The request »
Can you turn the lines from the one with "This screenshot has height=800, width=1024." to the one with "point(773,92)", both included, into a numbered list, leaving out any blank lines?
┄┄┄┄┄┄
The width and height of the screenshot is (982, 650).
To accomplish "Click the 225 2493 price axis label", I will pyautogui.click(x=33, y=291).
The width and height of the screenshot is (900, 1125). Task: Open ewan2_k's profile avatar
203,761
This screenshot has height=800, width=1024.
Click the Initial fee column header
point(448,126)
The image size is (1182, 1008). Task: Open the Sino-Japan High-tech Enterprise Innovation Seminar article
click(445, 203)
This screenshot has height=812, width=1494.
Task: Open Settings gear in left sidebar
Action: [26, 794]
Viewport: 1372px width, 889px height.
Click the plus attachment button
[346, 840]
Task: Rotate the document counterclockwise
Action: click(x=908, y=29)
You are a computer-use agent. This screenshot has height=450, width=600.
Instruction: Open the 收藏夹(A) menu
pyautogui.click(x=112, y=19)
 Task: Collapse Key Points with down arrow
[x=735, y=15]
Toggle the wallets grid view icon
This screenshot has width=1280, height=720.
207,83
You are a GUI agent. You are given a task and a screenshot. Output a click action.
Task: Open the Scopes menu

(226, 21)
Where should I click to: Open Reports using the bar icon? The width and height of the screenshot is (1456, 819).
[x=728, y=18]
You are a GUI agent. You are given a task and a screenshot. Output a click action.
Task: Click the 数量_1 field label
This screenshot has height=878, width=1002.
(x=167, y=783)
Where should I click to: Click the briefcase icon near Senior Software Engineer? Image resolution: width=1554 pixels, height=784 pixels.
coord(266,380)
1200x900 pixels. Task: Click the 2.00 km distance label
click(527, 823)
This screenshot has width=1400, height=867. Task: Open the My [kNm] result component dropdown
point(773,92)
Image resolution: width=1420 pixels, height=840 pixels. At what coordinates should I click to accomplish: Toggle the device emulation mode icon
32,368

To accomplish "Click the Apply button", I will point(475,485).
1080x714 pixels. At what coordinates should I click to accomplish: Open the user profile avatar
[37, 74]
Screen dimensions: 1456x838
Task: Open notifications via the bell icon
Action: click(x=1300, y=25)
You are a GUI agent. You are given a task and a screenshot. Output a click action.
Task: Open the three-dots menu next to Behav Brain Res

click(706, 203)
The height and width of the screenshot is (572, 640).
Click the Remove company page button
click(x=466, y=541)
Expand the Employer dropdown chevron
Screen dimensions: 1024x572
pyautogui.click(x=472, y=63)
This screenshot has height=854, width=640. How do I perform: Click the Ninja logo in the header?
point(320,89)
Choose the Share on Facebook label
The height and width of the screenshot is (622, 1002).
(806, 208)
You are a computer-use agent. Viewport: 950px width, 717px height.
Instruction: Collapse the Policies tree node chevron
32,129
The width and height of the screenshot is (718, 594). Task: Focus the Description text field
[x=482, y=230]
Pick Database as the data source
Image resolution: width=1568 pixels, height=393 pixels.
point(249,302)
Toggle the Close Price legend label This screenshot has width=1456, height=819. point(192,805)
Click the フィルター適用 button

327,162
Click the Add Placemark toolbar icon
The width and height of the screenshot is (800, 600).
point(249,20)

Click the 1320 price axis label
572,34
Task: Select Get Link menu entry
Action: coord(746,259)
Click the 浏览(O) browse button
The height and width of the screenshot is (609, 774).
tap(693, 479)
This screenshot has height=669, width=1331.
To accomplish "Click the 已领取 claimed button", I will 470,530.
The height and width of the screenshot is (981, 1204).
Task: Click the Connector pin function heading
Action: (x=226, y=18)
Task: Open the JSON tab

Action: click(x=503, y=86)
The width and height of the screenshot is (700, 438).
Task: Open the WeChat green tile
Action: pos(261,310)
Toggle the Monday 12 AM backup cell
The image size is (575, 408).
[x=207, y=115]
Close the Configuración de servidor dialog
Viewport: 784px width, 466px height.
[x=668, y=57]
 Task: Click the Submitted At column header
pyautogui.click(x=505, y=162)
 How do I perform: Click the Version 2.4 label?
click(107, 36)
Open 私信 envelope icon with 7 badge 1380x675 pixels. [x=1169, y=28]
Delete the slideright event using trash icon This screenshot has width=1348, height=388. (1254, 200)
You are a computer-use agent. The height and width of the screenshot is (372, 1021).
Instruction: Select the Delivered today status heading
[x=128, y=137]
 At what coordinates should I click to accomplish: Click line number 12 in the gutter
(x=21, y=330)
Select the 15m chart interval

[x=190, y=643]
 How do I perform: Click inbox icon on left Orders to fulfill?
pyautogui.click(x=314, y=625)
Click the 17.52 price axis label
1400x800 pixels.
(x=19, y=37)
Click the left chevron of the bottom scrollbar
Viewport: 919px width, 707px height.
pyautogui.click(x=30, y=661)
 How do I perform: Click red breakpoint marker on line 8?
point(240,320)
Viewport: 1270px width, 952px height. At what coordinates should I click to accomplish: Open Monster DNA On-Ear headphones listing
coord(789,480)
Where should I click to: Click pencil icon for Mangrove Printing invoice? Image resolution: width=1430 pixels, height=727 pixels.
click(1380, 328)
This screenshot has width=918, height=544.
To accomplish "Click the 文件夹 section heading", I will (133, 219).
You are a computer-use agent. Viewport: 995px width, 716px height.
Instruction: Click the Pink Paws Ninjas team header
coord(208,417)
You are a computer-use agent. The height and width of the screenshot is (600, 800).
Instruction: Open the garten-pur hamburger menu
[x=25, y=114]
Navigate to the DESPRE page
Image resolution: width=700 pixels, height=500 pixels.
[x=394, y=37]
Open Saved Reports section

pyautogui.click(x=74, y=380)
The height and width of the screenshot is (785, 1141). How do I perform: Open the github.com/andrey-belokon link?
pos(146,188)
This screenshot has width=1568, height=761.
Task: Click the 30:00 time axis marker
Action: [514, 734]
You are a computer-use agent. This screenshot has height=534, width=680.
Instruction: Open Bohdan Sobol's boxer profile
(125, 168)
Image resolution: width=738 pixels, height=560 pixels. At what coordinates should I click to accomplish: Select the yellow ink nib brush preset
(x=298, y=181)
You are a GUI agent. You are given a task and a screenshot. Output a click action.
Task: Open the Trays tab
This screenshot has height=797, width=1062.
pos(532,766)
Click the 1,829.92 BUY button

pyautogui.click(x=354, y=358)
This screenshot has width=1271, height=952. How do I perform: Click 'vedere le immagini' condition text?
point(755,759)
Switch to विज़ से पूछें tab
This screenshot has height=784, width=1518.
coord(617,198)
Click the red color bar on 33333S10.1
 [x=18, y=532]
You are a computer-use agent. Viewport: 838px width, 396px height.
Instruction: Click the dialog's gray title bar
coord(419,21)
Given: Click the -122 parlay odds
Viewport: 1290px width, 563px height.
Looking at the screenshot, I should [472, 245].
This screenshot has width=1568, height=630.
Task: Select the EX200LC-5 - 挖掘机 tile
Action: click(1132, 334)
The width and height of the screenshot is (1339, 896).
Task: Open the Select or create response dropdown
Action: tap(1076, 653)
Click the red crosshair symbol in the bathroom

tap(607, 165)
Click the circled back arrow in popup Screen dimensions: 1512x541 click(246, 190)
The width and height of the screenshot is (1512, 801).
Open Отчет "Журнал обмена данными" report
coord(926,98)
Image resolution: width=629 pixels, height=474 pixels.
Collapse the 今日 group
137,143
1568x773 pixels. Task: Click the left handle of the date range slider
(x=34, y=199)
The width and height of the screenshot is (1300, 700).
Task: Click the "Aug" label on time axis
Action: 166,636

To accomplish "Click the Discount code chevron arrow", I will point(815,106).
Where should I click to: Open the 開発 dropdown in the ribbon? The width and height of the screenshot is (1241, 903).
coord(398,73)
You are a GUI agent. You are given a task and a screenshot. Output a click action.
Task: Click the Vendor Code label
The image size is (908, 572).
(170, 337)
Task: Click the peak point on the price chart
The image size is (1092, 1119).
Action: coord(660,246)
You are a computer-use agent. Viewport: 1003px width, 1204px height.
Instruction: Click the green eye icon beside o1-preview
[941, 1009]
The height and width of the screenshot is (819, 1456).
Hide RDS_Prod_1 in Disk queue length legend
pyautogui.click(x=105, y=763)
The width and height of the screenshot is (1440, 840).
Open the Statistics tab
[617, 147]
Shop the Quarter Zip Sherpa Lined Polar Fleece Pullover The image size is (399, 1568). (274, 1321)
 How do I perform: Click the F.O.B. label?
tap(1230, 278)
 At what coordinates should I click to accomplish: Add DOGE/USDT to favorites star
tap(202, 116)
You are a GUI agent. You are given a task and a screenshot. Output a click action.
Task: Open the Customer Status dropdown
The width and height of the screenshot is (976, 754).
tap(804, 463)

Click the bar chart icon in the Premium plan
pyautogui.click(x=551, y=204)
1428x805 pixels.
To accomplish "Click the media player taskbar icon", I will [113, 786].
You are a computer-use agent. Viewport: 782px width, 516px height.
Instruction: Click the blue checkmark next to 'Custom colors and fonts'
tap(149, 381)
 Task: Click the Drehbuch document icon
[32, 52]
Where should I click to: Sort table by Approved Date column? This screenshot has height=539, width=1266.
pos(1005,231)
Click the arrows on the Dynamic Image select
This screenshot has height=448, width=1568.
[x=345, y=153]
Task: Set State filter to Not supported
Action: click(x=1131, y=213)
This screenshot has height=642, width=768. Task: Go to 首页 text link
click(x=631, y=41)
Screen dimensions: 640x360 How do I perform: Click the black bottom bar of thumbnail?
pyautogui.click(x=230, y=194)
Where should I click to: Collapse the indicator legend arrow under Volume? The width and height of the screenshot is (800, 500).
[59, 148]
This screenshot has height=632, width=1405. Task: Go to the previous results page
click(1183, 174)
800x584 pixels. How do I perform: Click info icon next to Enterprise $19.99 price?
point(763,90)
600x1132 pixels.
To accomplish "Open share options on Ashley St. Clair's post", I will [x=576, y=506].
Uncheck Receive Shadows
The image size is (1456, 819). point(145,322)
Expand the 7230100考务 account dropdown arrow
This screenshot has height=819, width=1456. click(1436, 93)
┄┄┄┄┄┄
Result of the task »
1. This screenshot has height=800, width=1024.
2. Click the Initial fee column header
3. point(448,126)
4. The image size is (1182, 1008). Task: Open the Sino-Japan High-tech Enterprise Innovation Seminar article
5. click(445, 203)
6. This screenshot has height=812, width=1494.
7. Task: Open Settings gear in left sidebar
8. Action: [26, 794]
9. Viewport: 1372px width, 889px height.
10. Click the plus attachment button
11. [346, 840]
12. Task: Rotate the document counterclockwise
13. Action: click(x=908, y=29)
14. You are a computer-use agent. This screenshot has height=450, width=600.
15. Instruction: Open the 收藏夹(A) menu
16. pyautogui.click(x=112, y=19)
17.  Task: Collapse Key Points with down arrow
18. [x=735, y=15]
19. Toggle the wallets grid view icon
20. This screenshot has width=1280, height=720.
21. 207,83
22. You are a GUI agent. You are given a task and a screenshot. Output a click action.
23. Task: Open the Scopes menu
24. (226, 21)
25. Where should I click to: Open Reports using the bar icon? The width and height of the screenshot is (1456, 819).
26. [x=728, y=18]
27. You are a GUI agent. You are given a task and a screenshot. Output a click action.
28. Task: Click the 数量_1 field label
29. This screenshot has height=878, width=1002.
30. (x=167, y=783)
31. Where should I click to: Click the briefcase icon near Senior Software Engineer? Image resolution: width=1554 pixels, height=784 pixels.
32. coord(266,380)
33. 1200x900 pixels. Task: Click the 2.00 km distance label
34. click(527, 823)
35. This screenshot has width=1400, height=867. Task: Open the My [kNm] result component dropdown
36. point(773,92)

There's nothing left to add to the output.